On the BIRD benchmark, which tests real-world SQL generation:
| System | Execution Accuracy |
|---|---|
| GPT-4o (API) | ~72% |
| Contextual-SQL (local, Qwen-32B) | ~73% |
| Vanna + SQLCoder-7b (local) | ~65-70%* |
| Vanna + GPT-4 (API) | ~70-75%* |
*Varies by training data and schema complexity
The key insight: local models with good context (RAG training) approach cloud API performance. Contextual AI’s research shows that inference-time scaling — generating multiple candidate queries and selecting the best one — helps local models compete with larger API models.
Alternative: DataLine for Quick Analysis
If you want a simpler, GUI-first approach, check out DataLine. It’s a standalone app (Docker or binary) that provides chat-based data analysis with automatic chart generation. Privacy-focused by default — it can hide your actual data from LLMs while still generating accurate SQL.

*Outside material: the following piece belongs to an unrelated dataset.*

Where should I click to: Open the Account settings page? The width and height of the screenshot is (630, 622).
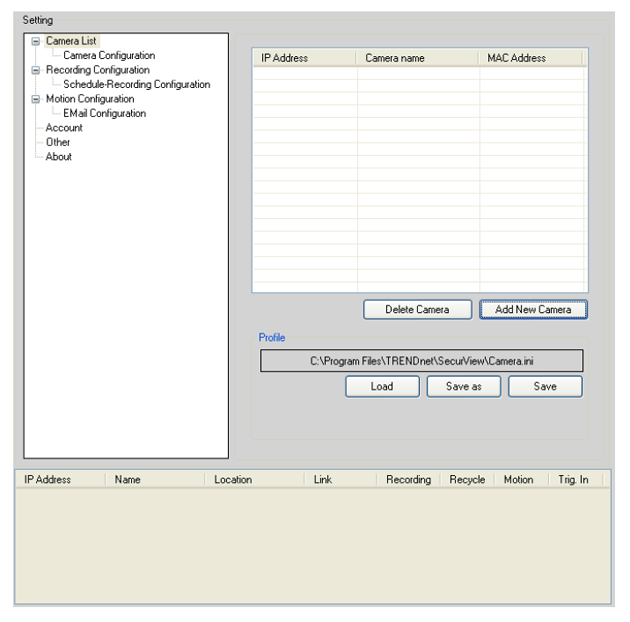tap(64, 128)
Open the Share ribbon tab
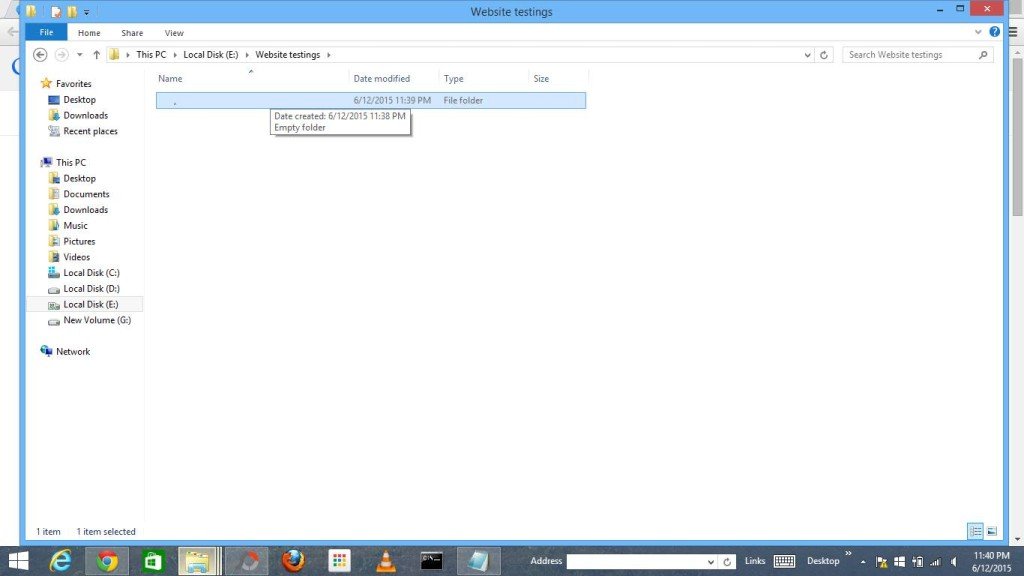Screen dimensions: 1024x576 [x=132, y=33]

docker run -p 7377:7377 -v dataline:/home/.dataline ramiawar/dataline:latest
DataLine is better for ad-hoc exploration; Vanna is better for building production applications.
The Bottom Line
Text-to-SQL has crossed the threshold from “interesting demo” to “actually useful.” Vanna 2.0 gives you:
- Privacy: Run everything locally with Ollama
- Flexibility: Any LLM, any database
- Production-ready: Real UI, real security, real scalability
- MIT license: Use it however you want
For teams drowning in SQL tickets, this is the escape hatch. Your analysts become force multipliers instead of query machines, and business users get self-service access to data insights.